Elle avait toujours été là.                                        
Aussi  loin que remontaient  ses souvenirs, ceux de son père et ceux de son père avant lui, elle avait toujours été là.
Immense et grise, immobile, brisant la ligne d’horizon de son dos arrondi et brillant.
Les étrangers s’imaginaient qu’il ne s’agissait  que d’un simple rocher, une pierre à l’éclat surnaturel et à l’aspect étrangement lisse mais…
Lui savait, l’enfant savait sans que personne jamais ne lui ai dit, apprit  avec des mots. Elle n’était pas faite de roches et de pierres, mais de chaire et de sang. Elle était seule là, comme suspendue au milieu de l’océan, accrochée à l’extrémité des  ses cils.
Les villageois la craignaient,  ce que l’Homme ne peut pas comprendre parait toujours effrayant.
Les pêcheurs ne s’en approchaient jamais, et les habitants  avaient déserté cette partie de l’île où sa vue ne pouvait échapper à leur regard.
Ce que l’Homme ne peut pas comprendre, il s’arrange toujours pour le tenir à distance.
Mais l’enfant n’avait pas peur. A sa naissance il avait reçu le don de la curiosité et celui de la solitude.
Sa mère était morte.
Sa mère venait de mourir, de pousser son dernier souffle dans sa chambre d’hôpital.
Elle n’était plus.
Et lui assit là au bout de la terre, au bout de ses larmes, regardait cette masse sombre dans le soleil couchant.
Et c’était bon.
Tout son monde s’écroulait, englouti dans la peine, le chagrin et cet effroyable sentiment d’injustice, tout s’écroulait, s’assombrissait. Toutes ses certitudes devenaient aussi  friables  que de la terre asséchée par un soleil implacable, tout…sauf Elle.
Petit déjà, Elle le fascinait, il l’avait rencontré un matin, où le cœur écrasé de chagrin il avait fuit  sa maison, les disputes, les cris…
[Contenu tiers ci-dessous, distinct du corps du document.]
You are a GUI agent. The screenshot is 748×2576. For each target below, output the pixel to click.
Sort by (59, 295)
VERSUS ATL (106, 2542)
Personne ne s’était aperçut de son départ, personne n’était venu le chercher,  personne ne l’avait retenu pour apaiser sa détresse, personne mis à part cette immensité bleue qui l’empêchait  de s’échapper plus avant et …la Baleine.
Il s’était installé tout au bord de l’eau, le nez au vent se livrant tout entier  au baiser humide que l’océan faisait à la grève, tant et tant de fois renouvelé.
Il s’était abandonné à cette caresse qui ne lui était pas destinée, et cette douceur marine  qui en épousant  les contours de son corps lui avait appris que sur cette plage, il avait sa place.
Et le goût du  sel  sur ses lèvres devenait infini…
Il avait passé beaucoup de temps là, dans cet espace de sable, d’eau et de silence.
Il avait passé beaucoup de temps à la regarder sous le vent, à en admirer la beauté, l’immobilité et le mystère.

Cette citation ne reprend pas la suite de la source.